Posts tagged Facebook

Facebook as intranet - healthy hype

Bill Ives at FastForward blog writes about how the software company Serena has adopted Facebook as its corporate intranet.

They’re using it to take their 800 global employees through a big change programme. They’ve created a few custom apps that staff can use in their private network on Facebook. Apparently it’s boosted staff morale.

This is good news. Not because Facebook is the answer, but because it’s getting people thinking about the possibilities of intranets and moving the conversation on.

Much research has been done and the number one thing people want their intranet to help them with is finding other people.

What better way to help people find each other and the answers to their questions than by focusing the intranet - or rather the digital workspace - around people.

This very much fits in with my model which I call the DNA of the digital workspace - more on this soon - which places people at the centre of getting our work done.


Dust to digital dust

Before the internet, dying was a simple business.

What you said, wrote, created in your lifetime lived on in people’s memories, passed down the generations and turned to myth. And sometimes these had more tangible manifestations, in letters, books, works of art, buildings and of course children.

Nowadays more and more of us have digital identities, and in many cases multiple digital identities. Every time we create a new profile on a website we’re creating another instance of ourselves, sometimes who we are, sometimes who we want to be.

What happens to all those accounts we’ve set up, frozen in virtual time?

What will your virtual legacy be? What will your last blog post say? Your final tweet on Twitter? Was it your turn in Scrabulous? Will your Flickr photographs gradually fade and curl at the edges?

Should we, as a friend of mine wondered, put all our login and password information in our will? And what then?


With Facebook friends like these

Someone once asked “If you died, how many of your Facebook friends would come to your funeral?”

Rather morbid, but they had a point.

I said “How would they know I’d died? I wouldn’t be able to update my status.

Talking about this - on Facebook - with a friend recently. They added:

Yes, I’ve often wondered whether I should include my logins and passwords in my will. Same goes for blogs. Then my heirs could put a message on my status saying something like, “XXXX is still dead” or suchlike and create a facebook event for my funeral — also announcing the fact that I would be attending. Although, would I really?


Social networking - worth the wait?

Two things struck me when reading this article about Google’s Orkut being bigger than Facebook in India and Brazil.

First, that people are prepared to wait up to five minutes for a page to load.

Orkut - 1.5 minutes
Facebook - 2.5 minutes
Myspace - 5 minutes

You can quickly see why Orkut is favoured over the others.

Those of us with broadband connections to the internet quickly forget how lucky we are - I get frustrated if a site takes longer than two seconds or so to load on my screen.

Second, that through a mixutre of poor product management and complacency, the Internet is awash with bloatware - i.e. inefficient and badly architected software - which takes longer to download, clogs up the Internet and, in the long run, will hamper the companies creating it.


Silly money

From TechCrunch:

Facebook Takes the Microsoft Money And Runs.

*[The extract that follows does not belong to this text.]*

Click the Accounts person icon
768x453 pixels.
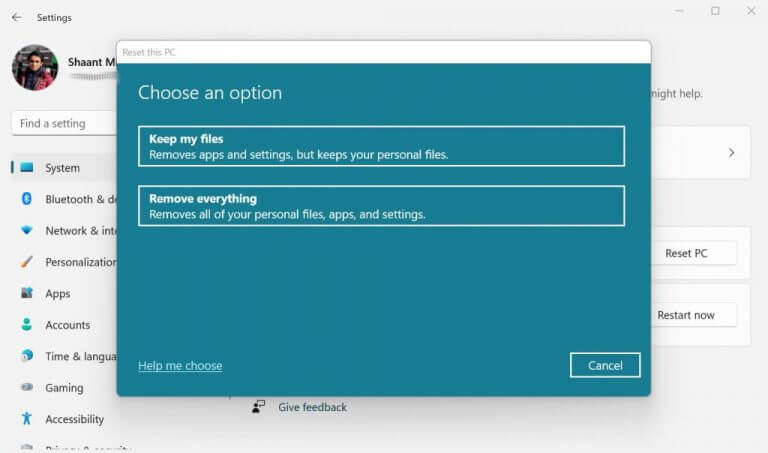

The $240 million is a minority stake that values the company at $15 billion.

Uh oh…


Help! I’m starting to think in status updates

On my Sunday run yesterday morning I suddenly caught myself turning everything I was doing in to Facebook status updates.

If you haven’t been on Facebook, status updates let you tell people in your group of friends or networks whatever you want in little SMS type messages which then appear on their Facebook pages next time they visit.

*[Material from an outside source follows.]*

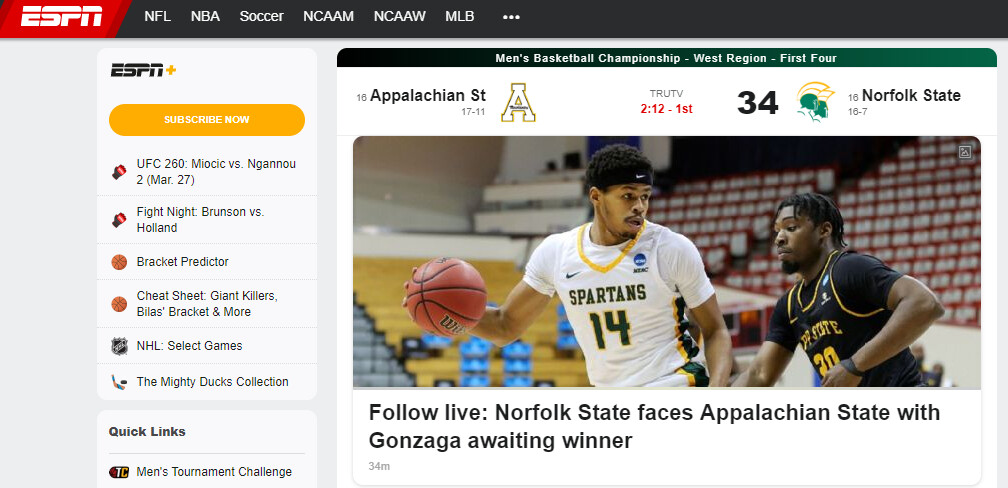Open the NBA menu
The width and height of the screenshot is (1008, 488).
click(x=205, y=17)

For example this morning I wrote “starting a new chapter” which was then translated to “Nic Price is starting a new chapter” on my friends’ Facebook pages.

It’s not just Facebook that has this feature. Twitter is one of a several other sites that let you do the same thing, but without inserting the word “is” in front of what you write. It’s a little like writing really really short blog posts.

So there I was… “finding this hill steeper than usual”… “wishing he’d been running more regularly recently”… when I suddenly caught myself at it. “Nic Price is thinking in status updates.”


Farcebook

Facebook seems to be becoming a necessary evil.

I’ve never felt particularly comfortable about it, but I do have an account and I do use it from time to time.

Somewhat worryingly found out today (thanks Chris T) that unless you change your privacy settings anyone in your network can see all your information as well as your “friends”.

This means that until I went in to “Privacy” and then “Edit settings” under Profile and selected “Only my friends” from the dropdown list, my fellow one million London network members could see everything about me!.

Fellow Facebook dabblers may wish to change their settings too.

I’m now wondering what else I don’t know about Facebook… like can I trust the “apps” that I occasionally add to my profile?


Linkbook and FacedIn

A friend recently told me they hadn’t used LinkedIn since discovering Facebook, which I found interesting.

I think they are very different animals, each with their own set of services - a few of which overlap.